* **WHAT NEEDS TO BE DONE**:
Repeat precisely the span of lines below that opens with the line containing "971x417 pixels." and closes with the line containing "This screenshot has width=1170, height=1036.", both included.

* **TASK INPUTS**:
_ _ _ _ _ _ _

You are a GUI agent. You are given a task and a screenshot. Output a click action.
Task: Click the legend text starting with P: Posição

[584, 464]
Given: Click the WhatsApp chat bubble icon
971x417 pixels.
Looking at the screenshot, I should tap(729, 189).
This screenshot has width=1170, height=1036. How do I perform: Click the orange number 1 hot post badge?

_ _ _ _ _ _ _

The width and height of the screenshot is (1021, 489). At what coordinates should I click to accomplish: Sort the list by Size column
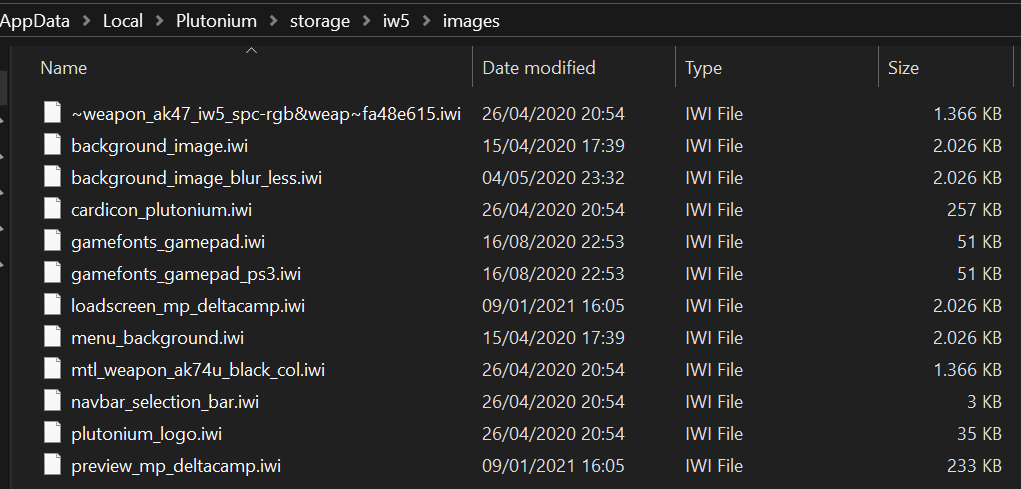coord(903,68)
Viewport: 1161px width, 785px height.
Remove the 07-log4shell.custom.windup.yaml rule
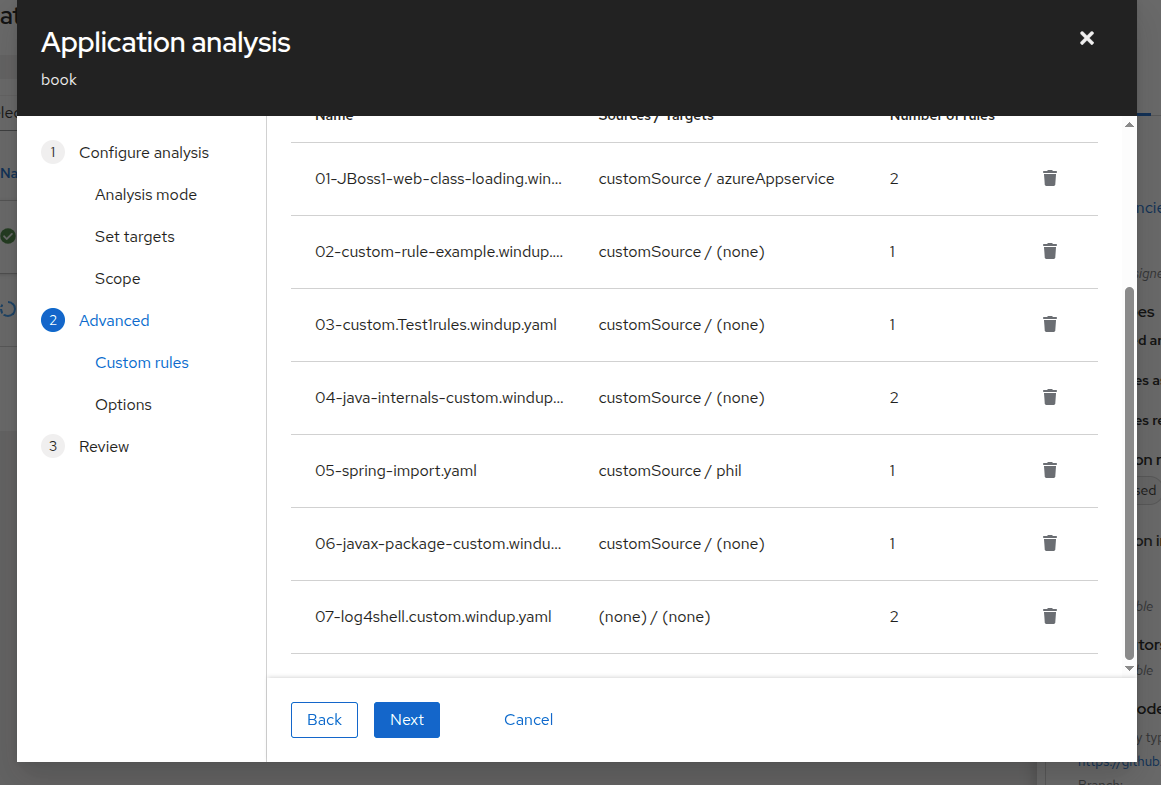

_ _ _ _ _ _ _

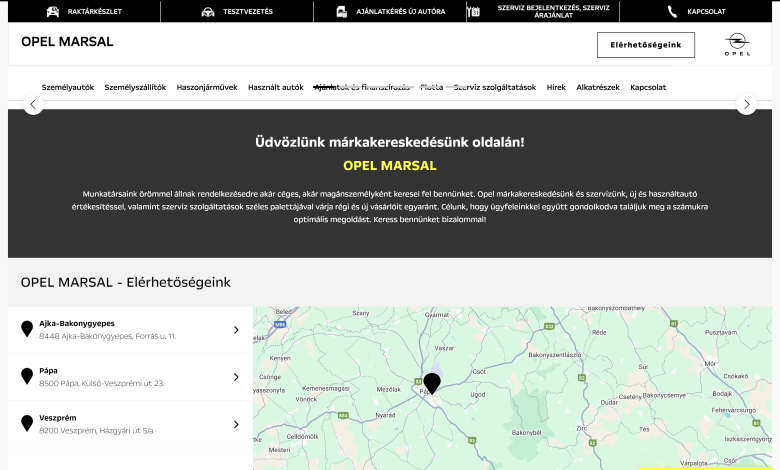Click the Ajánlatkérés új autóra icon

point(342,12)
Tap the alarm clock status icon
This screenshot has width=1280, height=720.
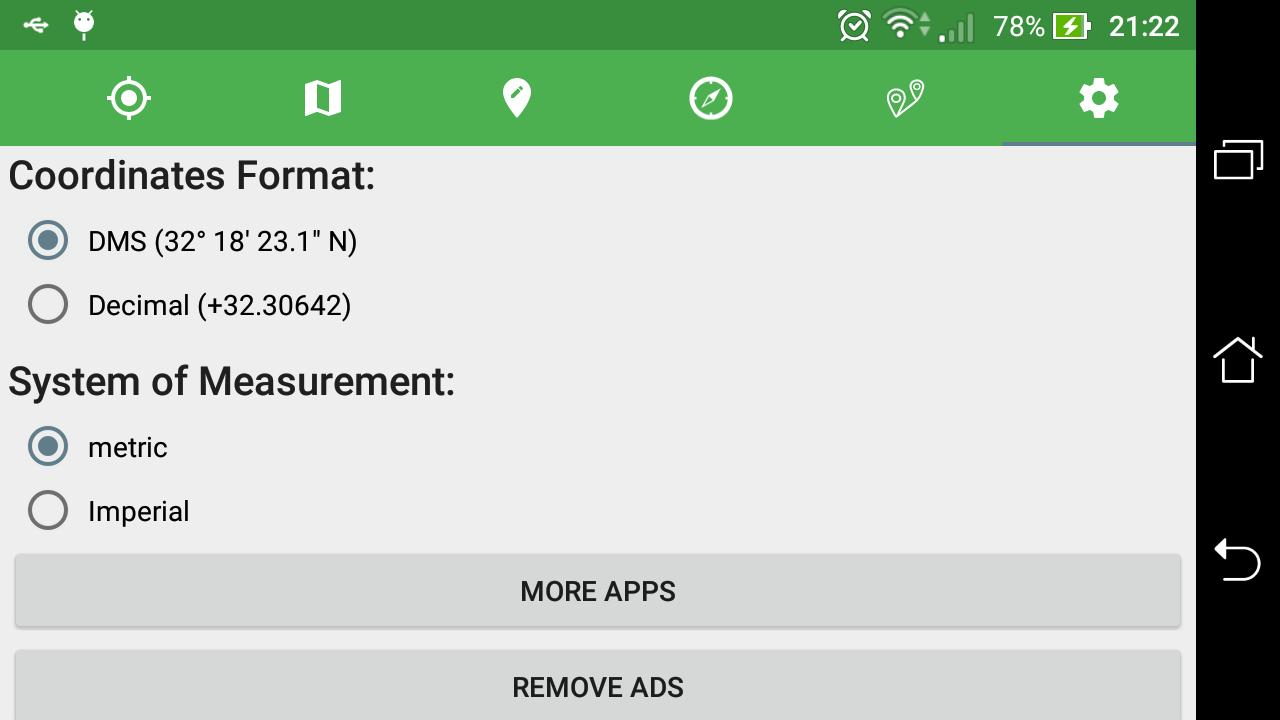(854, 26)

_ _ _ _ _ _ _

* **TASK RESULT**:
971x417 pixels.
Looking at the screenshot, I should tap(729, 189).
This screenshot has width=1170, height=1036. How do I perform: Click the orange number 1 hot post badge?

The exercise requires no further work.